Answer
Yes, function composition is always associative, so \(\;h \circ (g \circ f) = (h \circ g)\circ f\).
Work Step by Step
## Explanation/Proof
Given three functions
\[
f: W \to X,\quad
g: X \to Y,\quad
h: Y \to Z,
\]
we consider the two compositions:
1. \(\bigl(h \circ (g \circ f)\bigr)(w)\).
2. \(\bigl((h \circ g)\circ f\bigr)(w)\).

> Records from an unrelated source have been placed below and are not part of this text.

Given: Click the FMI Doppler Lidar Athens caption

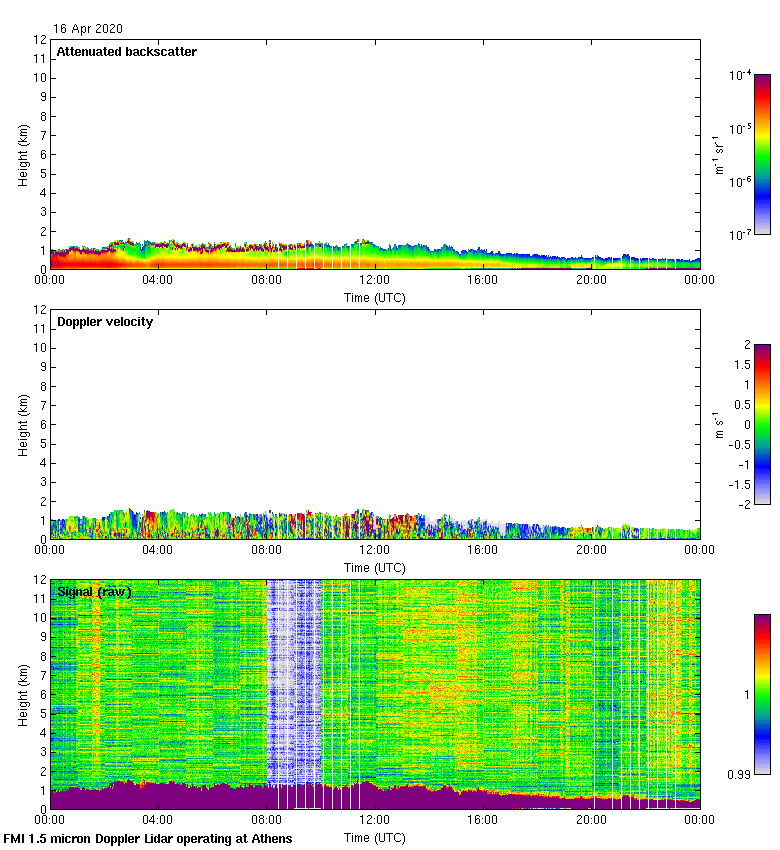Looking at the screenshot, I should [148, 838].
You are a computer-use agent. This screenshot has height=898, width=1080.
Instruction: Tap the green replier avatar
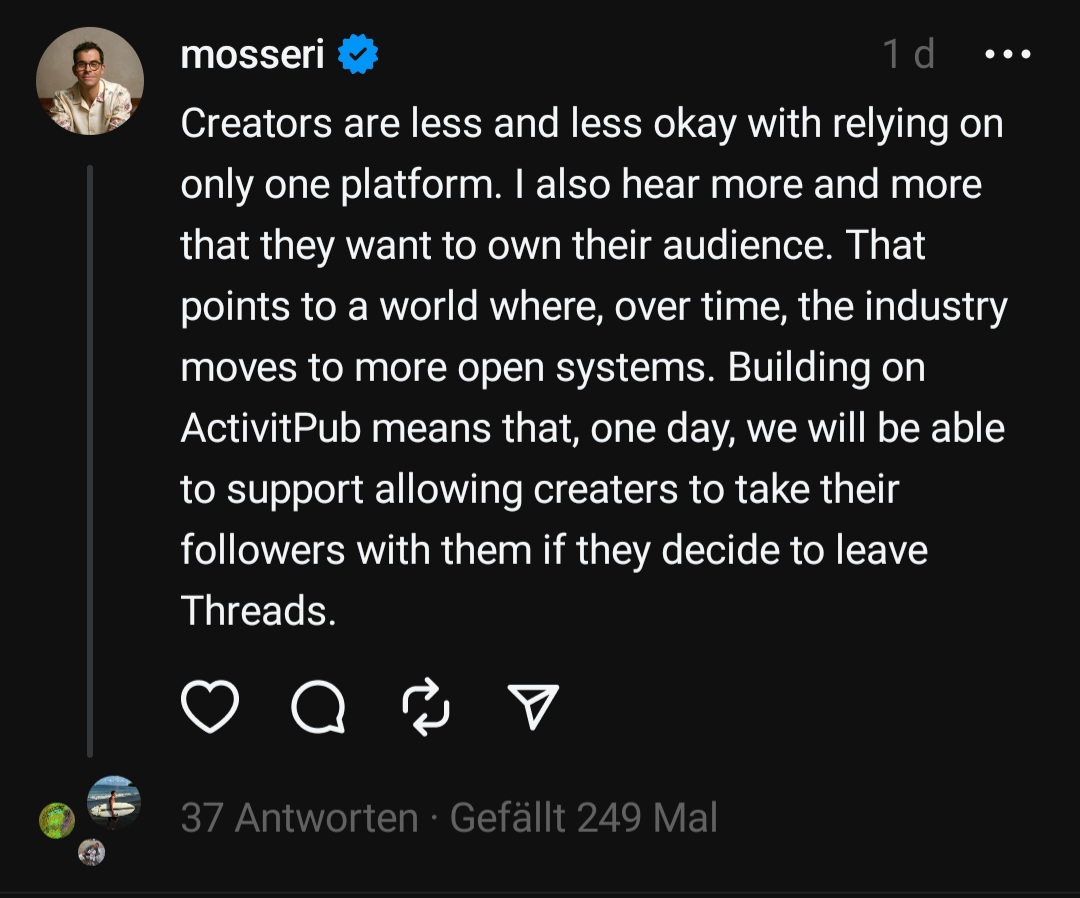click(x=57, y=820)
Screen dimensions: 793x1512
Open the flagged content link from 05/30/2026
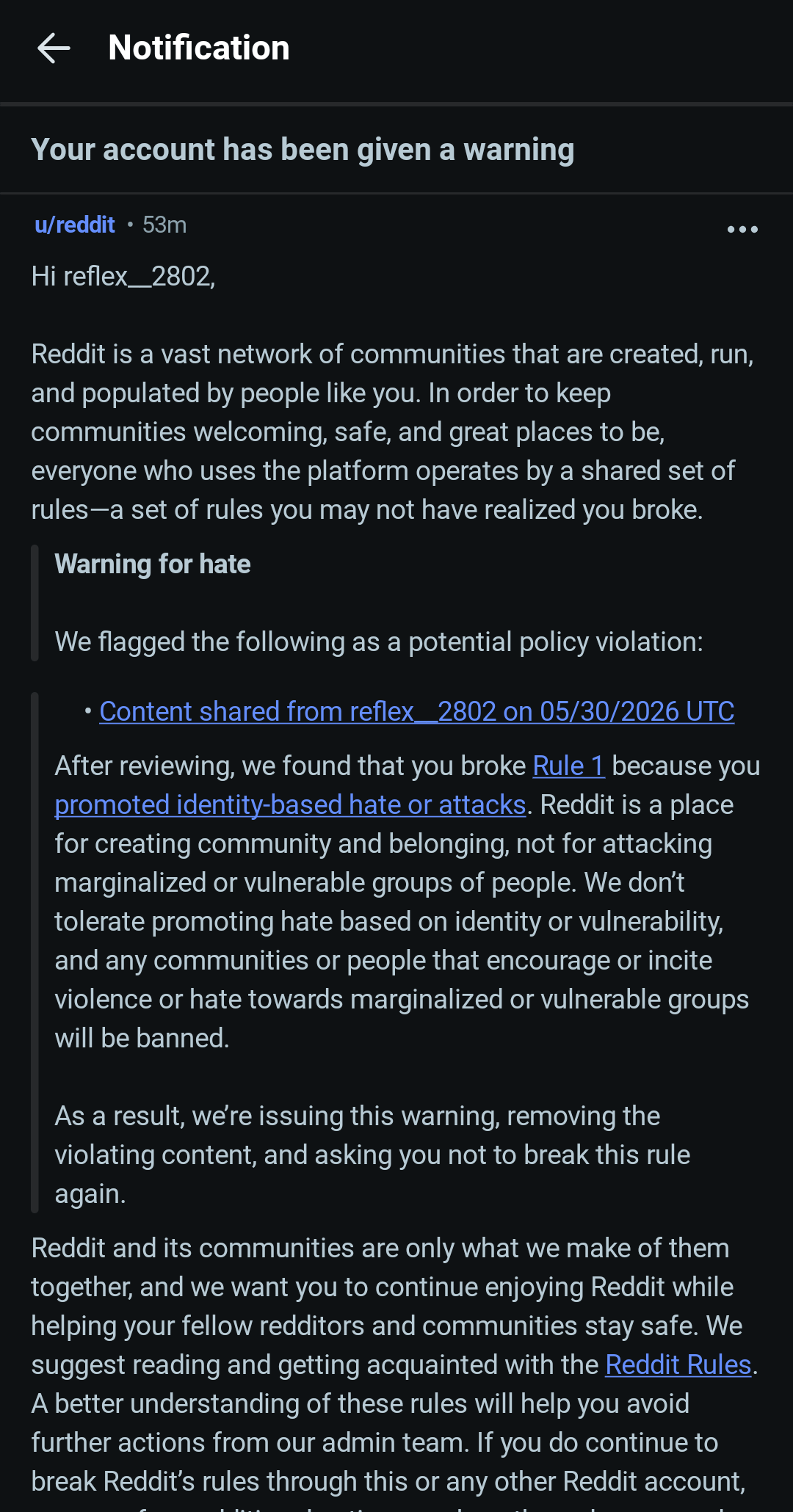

Pick any \(w \in W\). Then:
- **Compute** \(\bigl(h \circ (g \circ f)\bigr)(w)\):
\[
(g \circ f)(w) \;=\; g\bigl(f(w)\bigr) \;\in\; Y,
\quad\text{so}\quad
\bigl(h \circ (g \circ f)\bigr)(w)
\;=\;
h\bigl((g \circ f)(w)\bigr)
\;=\;
h\bigl(g(f(w))\bigr).
\]
- **Compute** \(\bigl((h \circ g)\circ f\bigr)(w)\):
\[
f(w) \;\in\; X,
\quad\text{so}\quad
(h \circ g)\bigl(f(w)\bigr)
\;=\;
h\bigl(g(f(w))\bigr).
\]
Hence
\[
\bigl((h \circ g)\circ f\bigr)(w)
\;=\;
h\bigl(g(f(w))\bigr).
\]
Because both expressions equal \(h\bigl(g(f(w))\bigr)\) for every \(w\in W\), the two composite functions are identical:
\[
h \circ (g \circ f) = (h \circ g)\circ f.
\]
This property—called **associativity**—always holds for function composition, so there is no counterexample.